Ce défaut de connaissance n’est cependant pas le principal enseignement de l’étude. Plus de 70 % des personnes savaient que consommer trop d’antibiotiques, ou d’en prendre sans réel besoin causait une résistance aux antibiotiques. Mais le problème est qu’ils ne pensaient pas qu’eux-mêmes en utilisaient trop ou sans en avoir besoin. En réalité, ils se figuraient que les autres étaient le problème – des médecins prescrivant trop ; d’autres personnes les consommant pour rien ; des gouvernements incapables d’agir.

Les comportements individuels ne sont pas forcement perçus comme pouvant être néfastes. Lucas Jackson/Reuters

Ce n’est pas seulement le grand public qui s’aveugle ainsi. Une autre revue de la littérature que nous avons menée l’été dernier portait sur 57 études et 11 793 professionnels de santé. Plus de 90 % des sondés pensaient qu’utiliser trop d’antibiotiques causait des résistances, mais moins de 70 % estimait que cela posait problème dans leur pratique clinique. La moitié précisait qu’ils prenaient en compte l’existence de ces résistances lorsqu’ils étaient amenés à prescrire des antibiotiques. D’autres, enfin, affirmaient qu’ils ne considéraient pas le sujet comme une priorité au moment de soigner un patient. Ils attribueraient la responsabilité du phénomène aux patients, à d’autres pays et aux réglementations en santé publique.

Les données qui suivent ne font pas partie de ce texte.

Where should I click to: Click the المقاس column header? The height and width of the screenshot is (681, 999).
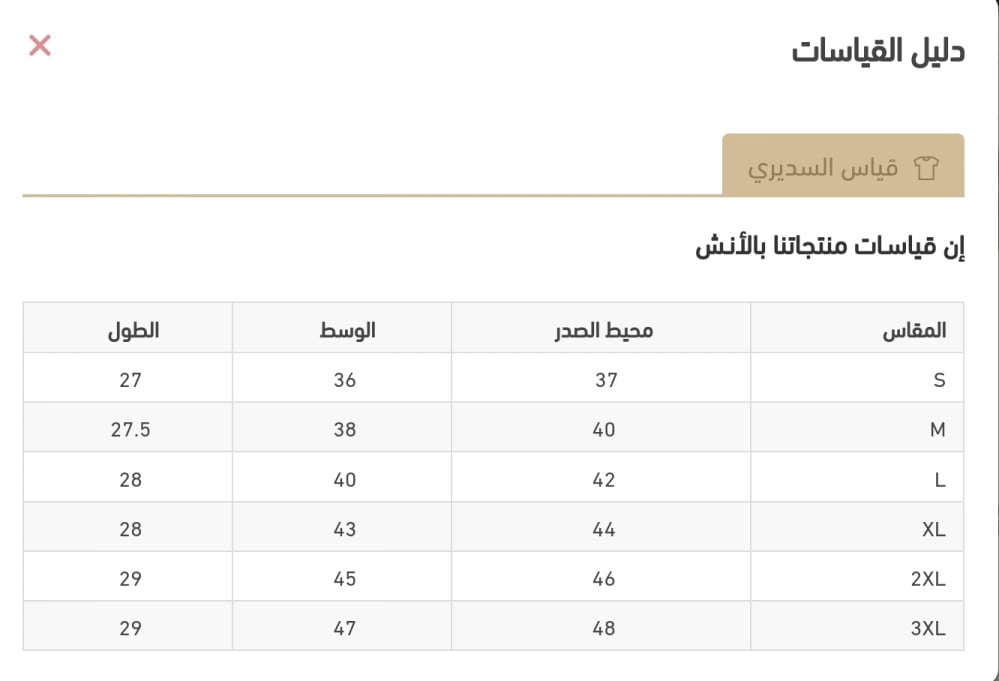coord(914,330)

Pourquoi nous pensons être sans reproches

Pourquoi les personnes interrogées pensent elles qu’elles ne sont pour rien dans l’émergence des résistances aux antibiotiques ? Ce n’est pas très clair. Peut-être parce qu’il y a de multiples causes au problème – utilisation des antibiotiques en médecine humaine, pour les animaux, dans l’environnement… Il est dès lors facile de considérer que les contributions individuelles au phénomène de résistance sont comme une goutte d’eau dans l’océan. De plus, les conséquences de cette émergence de super bactéries peuvent sembler lointaines et pas en rapport avec nos vies quotidiennes. Du coup, notre croyance de « cela ne peut pas m’arriver » se maintient.

De même, s’asseoir dans le cabinet du médecin, et s’engager dans une relation personnelle avec lui peut rendre patient et médecin beaucoup plus intéressés à soigner l’infection qui a occasionné la consultation plutôt que de songer au risque des résistances aux antibiotiques pour la société. Ce genre d’attitude relève de ce que l’on appelle la « tragédie des biens communs », où des individus s’approprient la ressource partagée jusqu’à ce qu’elle soit épuisée et que plus personne ne puisse l’utiliser.

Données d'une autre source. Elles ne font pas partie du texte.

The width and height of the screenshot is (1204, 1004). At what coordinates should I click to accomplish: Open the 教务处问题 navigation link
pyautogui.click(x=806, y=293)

Certains médecins, en consultation, ne se préoccupent pas des résistances aux antibiotiques. torange.us, CC BY

Beaucoup de gens pensent également qu’ils ont besoin de médicaments quand ils sont malades et les médecins, de leur côté, sous la pression des patients, peuvent vouloir les satisfaire. Or, les attentes des patients sont souvent erronées, surestimant les bénéfices et sous-estimant les risques d’un traitement. Les chercheurs ont montré que les antibiotiques sont peu ou pas du tout efficaces pour des affections courantes telles que le rhume, la toux ou le mal de gorge.

Que peut-on faire ?

Il n’y a pas de réponse simple. Mais il n’y a pas de doute qu’il faille adopter une approche sociétale. Les gouvernements, les professionnels de santé, les vétérinaires, le public et un certain nombre d’industriels travaillent tous pour trouver des solutions. L’Organisation mondiale de la santé a souligné que la surveillance des résistances antimicrobiennes, la régulation de l’utilisation des antibiotiques pour l’homme et l’animal, la prévention et le contrôle des infections, et des innovations dans la recherche sont tous nécessaires pour faire face au phénomène.

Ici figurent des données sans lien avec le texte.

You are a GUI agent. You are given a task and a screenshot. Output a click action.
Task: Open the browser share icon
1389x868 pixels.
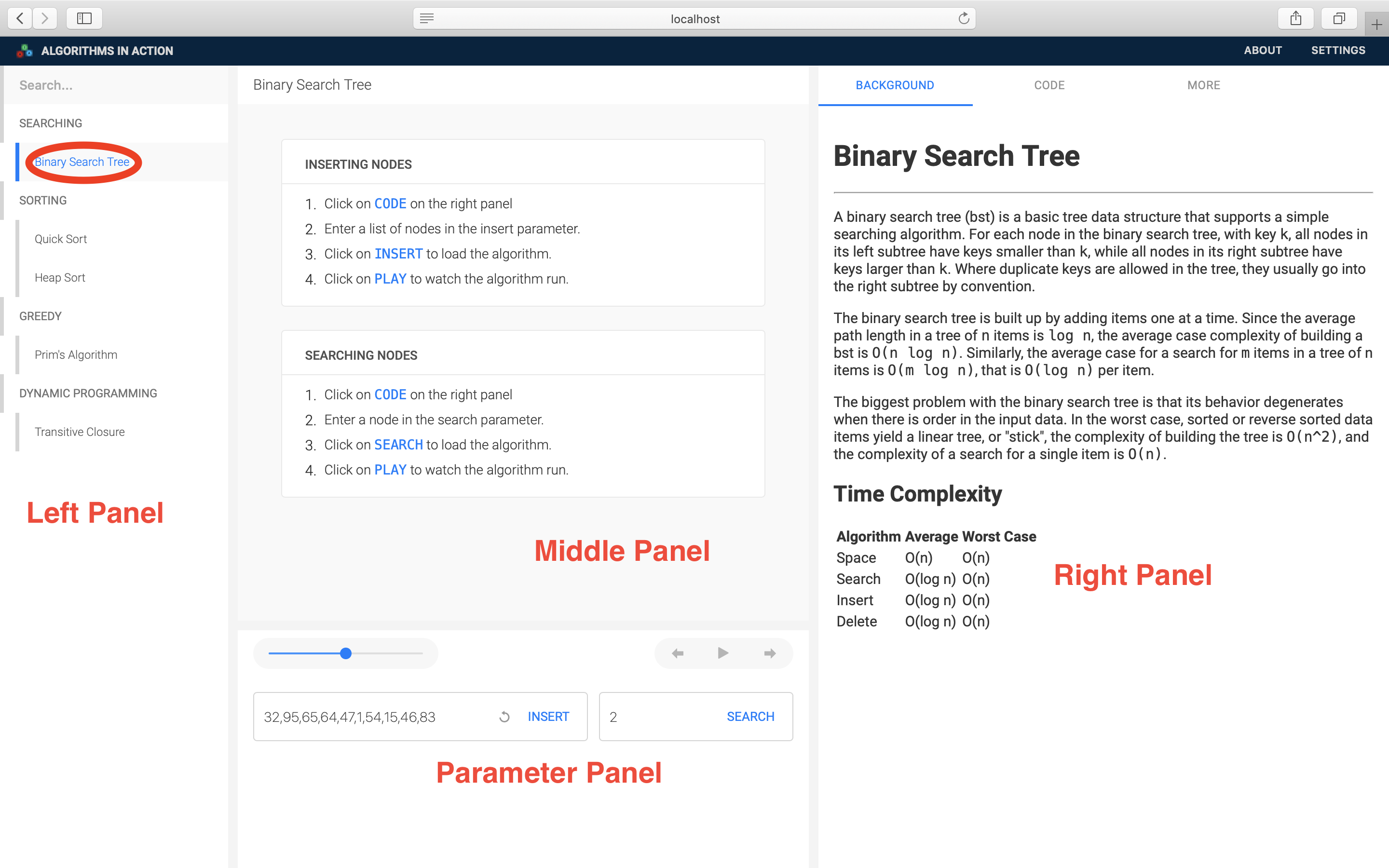(x=1296, y=18)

Le défi est devant nous. Un message essentiel que l’on peut tirer de notre récente étude est que, bien que la résistance bactérienne aux antibiotiques semble un souci éloigné, aux yeux du public, elle est en réalité le problème de chacun d’entre nous. Ce sont les individus qui décident de prendre des antibiotiques et ce sont eux qui ont le pouvoir d’en utiliser moins et de mettre un coup d’arrêt au phénomène des résistances.